On 13th October, The Council adopted conclusions on seizing the opportunities of digitalisation for access to justice (see press release here). In summary, the conclusions recognise that digital transformation continues to profoundly change people’s lives and that judicial systems, as a central pillar of the rule of law, must align with these evolving demands. It sets out that the use of digital solutions can help to better structure proceedings and automate and accelerate the handling of standardised tasks to increase efficiency of court proceedings. The need to invest in digital capabilities has become particularly profound in light of the COVID crisis.

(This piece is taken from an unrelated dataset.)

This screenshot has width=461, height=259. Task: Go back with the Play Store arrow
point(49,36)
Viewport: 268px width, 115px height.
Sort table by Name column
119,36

The conclusions encourage the cooperation of all stakeholders, including the Commission, all Member States, European Parliament and legal practitioners, in a common, constructive and sustainable effort to continuously advance the digitalisation of justice systems.

The key themes of the conclusions are sustainability of e-CODEX, development of artificial intelligence tools, digital literacy, the promotion of digital skills and funding.

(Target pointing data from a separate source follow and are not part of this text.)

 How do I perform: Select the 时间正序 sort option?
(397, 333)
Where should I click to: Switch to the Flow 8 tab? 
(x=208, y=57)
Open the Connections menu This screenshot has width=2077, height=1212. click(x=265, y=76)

The Council calls on the Commission to develop a comprehensive strategy towards digitalisation by the end of 2020, ensuring appropriate funding to support the initiative. The conclusions stress that the employment of digital technologies should not undermine the fundamental rights and that traditional non-digital processes should be retained so as to provide citizen who cannot fully participate in technological developments are still able to access justice and legal protections.

The Commission are invited to present a legislative proposal, ensuring the sustainability of e-CODEX with an adequate governance and management structure compatible with eu-LISA that respects the independence of the judiciary and the constitutional requirements of the Member States and ensures adequate representation of the EU and Member States’ judiciary, as well as the key stakeholders.

The conclusions emphasise the necessity of digital literacy of citizens and practitioners and calls on the Commission to promote digital skills by promoting training opportunities to judicial justice practitioners.

The Council notes that cooperation with Member States is needed in designing a future framework for artificial intelligence tools and calls on the Commission to assess the potential benefits, risks and requirements specific to the justice system. It underlines that any use of artificial intelligence tools must not interfere with the decision-making power of the judiciary or infringe an individual’s fundamental rights.

The Commission, on 2 December 2020 is expected, by way of a Communication, to outline the their approach to digitalisation and increasing cross-border judicial cooperation, provide mechanisms for a quicker transition to a digitalised system and propose some solutions to help systems cope with the COVID-19 crisis.